Interactive Jupyter notebook for hydrographic ocean data exploration, retrieval and visualization via the Argovis API¶
Table of Contents
Authors ¶
List authors, their current affiliations, up-to-date contact information, and ORCID if available. Add as many author lines as you need.
Author1 = {“name”: “Susanna Anil”, “affiliation”: “University of California San Diego”, “email”: “sanil@ucsd.edu”, “orcid”:}
Author2 = {“name”: “Steve Diggs”, “affiliation”: “Scripps Institution of Oceanography, University of California San Diego”, “email”: sdiggs@ucsd.edu,”orcid”: “orcid.org/0000-0003-3814-6104”}
Author3 = {“name”: “Sarah Purkey”, “affiliation”: “CASPO, Scripps Institution of Oceanography, La Jolla, CA, United States.”, “email”: “spurkey@ucsd.edu”, “orcid”: “orcid.org/0000-0002-1893-6224”}
Author4 = {“name”: “Donata Giglio”, “affiliation”: “Department of Atmospheric and Oceanic Sciences, University of Colorado Boulder, Boulder, CO, United States”, “email”: “donata.giglio@colorado.edu”, “orcid”: “orcid.org/0000-0002-3738-4293”}
Author5 = {“name”: “Megan Scanderbeg”, “affiliation”: “CASPO, Scripps Institution of Oceanography, La Jolla, CA, United States.”, “email”: “mscanderbeg@ucsd.edu”, “orcid”: “orcid.org/0000-0002-0398-7272”}
Author6 = {“name”: “Tyler Tucker”, “affiliation”: “Department of Atmospheric and Oceanic Sciences, University of Colorado Boulder, Boulder, CO, United States”, “email”: “tytu6322@colorado.edu”, “orcid”: “orcid.org/0000-0002-0560-9777”}
Purpose¶
Argovis allows access to a curated database of Argo profiles via API (Tucker et al. 2020). The interface allows users to visualize temperature, salinity and biogeochemical data (or BGC) by location on a browser. This notebook demonstrates how to use the Argovis API to visualize salinity and temperature property distributions below the ocean surface. This educational template is designed for an undergraduate or graduate student taking their first class in oceanography. Basic oceanographic concepts are introduced, in line with the most introductory classes, as well as introducing students to Argo data and teaching some basic programming concepts.
The first half of the notebook goes over how to query data with user-defined parameters and use the API to retrieve data
The second part of the notebook will allow users to plot the location of the data on a map and plot property plots to gain insights into observed water masses
The future versions of this notebook will continue to extend the capabilities of the Argovis API to generate learnable material with vast applications. Whether you’re a first-time programmer or a new oceanography student, this notebook will guide you through the basic but formative steps to studying the ocean.
Technical contributions¶
Leverage the existing Argovis API functions to compile, query and plot global data from the Argovis interface.
Teach fundamental concepts about interior ocean properties
Introduce functions and interactive widgets to plot property-property plots of ocean profiles to grow familiar with ocean metrics
Methodology¶
The notebook utilizes basic python packages for data manipulation and visualization: pandas, numpy, matplotlib, and cartopy.

(Excerpt from a dataset)
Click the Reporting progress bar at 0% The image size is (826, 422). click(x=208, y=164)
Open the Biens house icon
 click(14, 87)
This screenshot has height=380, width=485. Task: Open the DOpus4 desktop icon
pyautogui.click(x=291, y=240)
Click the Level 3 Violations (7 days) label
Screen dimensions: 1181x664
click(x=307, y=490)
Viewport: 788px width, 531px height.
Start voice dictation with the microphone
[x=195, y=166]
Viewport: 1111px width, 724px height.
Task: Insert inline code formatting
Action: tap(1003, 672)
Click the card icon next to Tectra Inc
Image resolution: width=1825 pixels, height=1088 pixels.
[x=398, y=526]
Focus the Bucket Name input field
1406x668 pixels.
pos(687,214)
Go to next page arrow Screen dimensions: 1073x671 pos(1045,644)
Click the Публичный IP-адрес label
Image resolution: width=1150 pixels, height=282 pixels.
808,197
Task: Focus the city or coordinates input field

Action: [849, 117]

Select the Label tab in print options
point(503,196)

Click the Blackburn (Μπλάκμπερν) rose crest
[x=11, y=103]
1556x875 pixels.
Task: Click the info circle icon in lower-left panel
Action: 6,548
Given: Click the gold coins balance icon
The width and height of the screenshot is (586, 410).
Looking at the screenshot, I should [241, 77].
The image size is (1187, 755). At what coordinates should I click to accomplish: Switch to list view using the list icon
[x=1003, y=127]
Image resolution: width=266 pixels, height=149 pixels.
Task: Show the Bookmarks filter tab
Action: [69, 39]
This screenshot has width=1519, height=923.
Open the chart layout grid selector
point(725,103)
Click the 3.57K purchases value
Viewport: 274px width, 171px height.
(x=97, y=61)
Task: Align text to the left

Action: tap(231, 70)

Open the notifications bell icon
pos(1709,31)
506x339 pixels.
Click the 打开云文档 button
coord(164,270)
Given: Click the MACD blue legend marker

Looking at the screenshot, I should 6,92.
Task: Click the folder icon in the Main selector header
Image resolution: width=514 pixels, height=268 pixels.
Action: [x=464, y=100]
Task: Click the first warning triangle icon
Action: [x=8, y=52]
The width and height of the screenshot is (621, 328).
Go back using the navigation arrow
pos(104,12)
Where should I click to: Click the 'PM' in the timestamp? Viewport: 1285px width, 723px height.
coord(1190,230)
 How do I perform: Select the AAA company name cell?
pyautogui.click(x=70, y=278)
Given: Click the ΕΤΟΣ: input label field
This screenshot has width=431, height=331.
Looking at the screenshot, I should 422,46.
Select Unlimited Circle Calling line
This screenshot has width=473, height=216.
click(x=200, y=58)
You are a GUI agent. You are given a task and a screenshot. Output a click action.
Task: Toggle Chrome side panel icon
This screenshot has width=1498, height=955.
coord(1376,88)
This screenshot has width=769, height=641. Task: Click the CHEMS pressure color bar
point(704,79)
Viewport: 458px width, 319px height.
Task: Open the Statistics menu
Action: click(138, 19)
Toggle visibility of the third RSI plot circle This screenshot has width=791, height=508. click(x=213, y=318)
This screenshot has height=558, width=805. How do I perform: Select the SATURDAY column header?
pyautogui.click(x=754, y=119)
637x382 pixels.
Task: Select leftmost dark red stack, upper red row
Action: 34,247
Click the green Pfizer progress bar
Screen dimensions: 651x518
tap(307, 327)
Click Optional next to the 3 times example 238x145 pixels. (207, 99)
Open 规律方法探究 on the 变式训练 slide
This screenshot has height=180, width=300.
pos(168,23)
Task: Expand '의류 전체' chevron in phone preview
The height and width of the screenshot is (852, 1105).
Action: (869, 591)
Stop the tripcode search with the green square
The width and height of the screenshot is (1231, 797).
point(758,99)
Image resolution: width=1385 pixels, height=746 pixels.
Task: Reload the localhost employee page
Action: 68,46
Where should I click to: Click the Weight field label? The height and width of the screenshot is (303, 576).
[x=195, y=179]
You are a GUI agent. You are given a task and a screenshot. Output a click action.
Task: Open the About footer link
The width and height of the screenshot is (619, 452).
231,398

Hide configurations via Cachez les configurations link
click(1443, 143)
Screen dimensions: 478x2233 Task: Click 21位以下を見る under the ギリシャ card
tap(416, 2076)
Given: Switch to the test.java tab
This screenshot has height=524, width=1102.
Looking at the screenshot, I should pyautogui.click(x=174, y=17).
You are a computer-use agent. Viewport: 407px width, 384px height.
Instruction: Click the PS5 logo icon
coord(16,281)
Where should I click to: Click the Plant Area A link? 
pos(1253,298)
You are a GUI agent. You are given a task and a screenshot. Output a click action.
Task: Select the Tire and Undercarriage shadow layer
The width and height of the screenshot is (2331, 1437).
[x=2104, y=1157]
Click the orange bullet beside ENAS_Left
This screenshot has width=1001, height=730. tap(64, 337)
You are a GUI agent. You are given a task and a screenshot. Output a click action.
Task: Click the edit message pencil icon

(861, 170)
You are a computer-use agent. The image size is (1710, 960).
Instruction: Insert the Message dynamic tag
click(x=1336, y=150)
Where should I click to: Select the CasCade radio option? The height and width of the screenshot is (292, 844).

Written instruction 1: Retype the part of the Argovis notebook text starting with "Interactive Jupyter notebook" and going on through "as you need.".
Written instruction 2: Extend the Argovis notebook text from the point where it stops.

Exercise output 1:
Interactive Jupyter notebook for hydrographic ocean data exploration, retrieval and visualization via the Argovis API¶
Table of Contents
Authors ¶
List authors, their current affiliations, up-to-date contact information, and ORCID if available. Add as many author lines as you need.

Exercise output 2:
This notebook features a tutorial on how to use the Argovis API and make scientific inferences from subsurface ocean property profile plots. It leads with learning objectives, followed by an execution of the code and ends with some insightful questions to promote learning. We implement a few functions from the notebook by Tucker at al. 2020, specifically get_selection_profiles
and parse_into_df
to query and compile data with the API. The function plot_pmesh
was modified to plot the selection profiles onto a global map for spatial reference.
Results¶
The primary objective of this notebook is to serve as a learning tool for undergraduate and graduate students in introductory oceanography classes. Once we add more activites to this notebook to cover the fundamentals of reading ocean data, it will be featured in oceanography classes starting in Fall 2021 at University of California, San Diego and University of Colorado Boulder.
Funding¶
Award1 = {“agency”: “US National Science Foundation”, “award_code”: “2026776”, “award_URL”: http://www.nsf.gov/awardsearch/showAward?AWD_ID=2026776&HistoricalAwards=false}
Award2 = {“agency”: “US National Science Foundation”, “award_code”: “1928305”, “award_URL”: https://www.nsf.gov/awardsearch/showAward?AWD_ID=1928305&HistoricalAwards=false}
Award3 = {“agency”: ” NOAA Cooperative Agreement Grant “, “award_code”: “NA16SEC4810008”, “award_URL”: https://govtribe.com/award/federal-grant-award/cooperative-agreement-na16sec4810008}
Keywords¶
keywords=[“Argovis”, “hydrographic data”, “profiling floats”, “exploring ocean data”, “in-situ ocean observations”]
Citation¶
Anil, S., Diggs, S., Purkey, S., Giglio, D., Scanderbeg, M., Tucker, T. (2021). Interactive Jupyter notebook for hydrographic ocean data exploration, retrieval and visualization via the Argovis API. Jupyter Notebook [github url] [a DOI will be assigned after review]
Work In Progress - improvements¶
Notable TODOs:
Including more shapes for possible regions of interest
Including contour plots by time, latitude and longitude
Further development of educational materials in coordination with Professors Purkey and Giglio
Acknowledgements¶
Thank you Earthcube for the opportunity.
These data were collected and made freely available by the International Argo Program and the national programs that contribute to it. The Argo Program is part of the Global Ocean Observing System.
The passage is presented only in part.